Nécessaire poésie. Le philosophe Edgar Morin, centenaire aujourd'hui, observateur très aiguisé, écrivait en 2002: " La politique de civilisation nécessite la pleine conscience des besoins poétiques de l'être humain. La vraie vie est absente là où il n'y a plus que la prose" (lire: considérations matérielles) (2). Et, prémonitoire par rapport aux « Grandes Accélérations » délétères actuelles : il s’agit de "répondre à la grande décélération nécessaire, du point de vue sociologique, écologique, psychique, des processus déchaînés qui nous conduisent aux désastres."

Beauté et poésie contre l’hubris (démesure, arrogance) ? "La beauté de la nature nous enseigne l'harmonie, l'équilibre, la juste mesure qui font défaut dans le comportement humain (…) Investir dans la nature est pour moi un acte social " (Hulot) "Le seul sacrifice qui compte dans les sagesses orientales, c'est celui de l'ego, permettant à l'humain de comprendre qu'il fait partie de la nature, d'un tout (...) La beauté devrait être une priorité de l'éducation" (Lenoir).
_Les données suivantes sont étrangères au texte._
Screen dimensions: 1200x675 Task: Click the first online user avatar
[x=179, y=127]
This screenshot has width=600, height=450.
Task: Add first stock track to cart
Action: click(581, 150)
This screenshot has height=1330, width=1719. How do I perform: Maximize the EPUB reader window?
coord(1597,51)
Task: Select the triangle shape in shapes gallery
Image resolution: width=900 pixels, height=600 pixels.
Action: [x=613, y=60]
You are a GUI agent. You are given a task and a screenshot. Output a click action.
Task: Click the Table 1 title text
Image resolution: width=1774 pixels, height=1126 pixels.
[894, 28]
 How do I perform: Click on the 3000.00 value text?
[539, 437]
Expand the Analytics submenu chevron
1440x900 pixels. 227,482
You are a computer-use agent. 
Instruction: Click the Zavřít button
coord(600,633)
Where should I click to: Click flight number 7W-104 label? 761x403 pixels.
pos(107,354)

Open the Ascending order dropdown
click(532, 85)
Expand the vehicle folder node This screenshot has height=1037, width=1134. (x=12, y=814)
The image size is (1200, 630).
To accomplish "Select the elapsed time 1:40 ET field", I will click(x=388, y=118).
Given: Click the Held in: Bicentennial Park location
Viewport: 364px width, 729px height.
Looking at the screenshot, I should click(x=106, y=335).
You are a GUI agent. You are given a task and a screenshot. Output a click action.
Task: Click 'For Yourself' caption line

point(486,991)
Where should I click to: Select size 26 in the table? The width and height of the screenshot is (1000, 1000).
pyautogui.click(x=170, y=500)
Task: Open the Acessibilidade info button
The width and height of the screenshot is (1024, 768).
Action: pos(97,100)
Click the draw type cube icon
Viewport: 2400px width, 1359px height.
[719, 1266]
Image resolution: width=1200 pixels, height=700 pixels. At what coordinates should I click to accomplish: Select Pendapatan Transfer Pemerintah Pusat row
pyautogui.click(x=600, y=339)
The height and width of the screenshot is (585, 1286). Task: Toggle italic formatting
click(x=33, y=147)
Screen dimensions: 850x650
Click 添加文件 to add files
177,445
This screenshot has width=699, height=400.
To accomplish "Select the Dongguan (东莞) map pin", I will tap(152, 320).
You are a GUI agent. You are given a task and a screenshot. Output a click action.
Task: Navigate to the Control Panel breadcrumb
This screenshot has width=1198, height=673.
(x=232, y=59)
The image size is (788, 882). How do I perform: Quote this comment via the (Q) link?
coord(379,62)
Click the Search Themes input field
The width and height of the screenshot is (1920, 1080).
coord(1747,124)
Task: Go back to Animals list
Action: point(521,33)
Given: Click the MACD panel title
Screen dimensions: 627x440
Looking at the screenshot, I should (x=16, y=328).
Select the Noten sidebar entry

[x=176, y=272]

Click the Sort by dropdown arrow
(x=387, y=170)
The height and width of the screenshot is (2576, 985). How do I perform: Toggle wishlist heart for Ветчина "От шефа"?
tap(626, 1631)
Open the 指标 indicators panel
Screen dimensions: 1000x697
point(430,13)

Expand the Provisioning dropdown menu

Avec l'ethnopsychiatre Tobie Nathan, peut-on penser que « Parfois la beauté est plus violente que la force ».

PS: J'aime la phrase de Charles-Ferdinand Ramuz "C'est parce que tout doit finir que tout est si beau". Ramuz refuserait-il à la beauté de nous aider à maintenir un monde vivable à long terme ? Il pensait plutôt, je crois, à nos trajectoires individuelles, à notre finitude et pas à celle de la biosphère.

  1. Hulot et F. Lenoir. D’un monde à l’autre – Le temps des consciences. Paris : Fayard, 2020.
  2. Morin E. Pour une politique de civilisation. Paris: Arléa , 2002, pages 52 et 75.

 

12/12/2021

Animal (film et livre)

Il faut voir le film Animal, de Cyril Dion, récemment sorti sur les écrans.
 
Formidable pour ne pas dire  exceptionnel, avec en prime deux remarquables jeunes gens (16 ans), la Britannique Bella et Vipulan, Français de la région parisienne d'origine srilankaise.
 
Trop de travail de décrire ou résumer, allez voir. Des moments déprimants sur l'état de la planète, mais beaucoup d'autres tonifiants, encourageants, engageants.
 
Un mot de Bella, dans une discussion un peu philosophique (je garantis le sens, pas les termes exacts): "La croissance illimitée, en médecine (en physiopathologie) on appelle ça cancer; en politique et économie on appelle ça progrès". Pourquoi est-ce si difficile à faire comprendre ? La question à des milliards de dollars...
 
Dans la scène de conclusion, la même Bella: " J'ai pensé quand j'ai été choisie pour ce film que j'allais découvrir beaucoup de choses passionnantes sur la nature, les animaux, etc. Mais, peut-être que c'est le plus important, j`ai appris beaucoup de choses sur nous les humains".
 
Et puis, dans des "lancements" avant le début du film, à propos des grandes explorations: "Oui, tout ce que les explorateurs et scientifiques ont découvert au cours des derniers siècles et particulièrement des dernières décennies, c'est incroyable, cela a apporté des quantités de connaissances nouvelles et passionnantes sur le monde où nous vivons. Aujourd'hui toutefois, ce n'est pas de plus connaître qui est essentiel, c'est de porter un autre regard."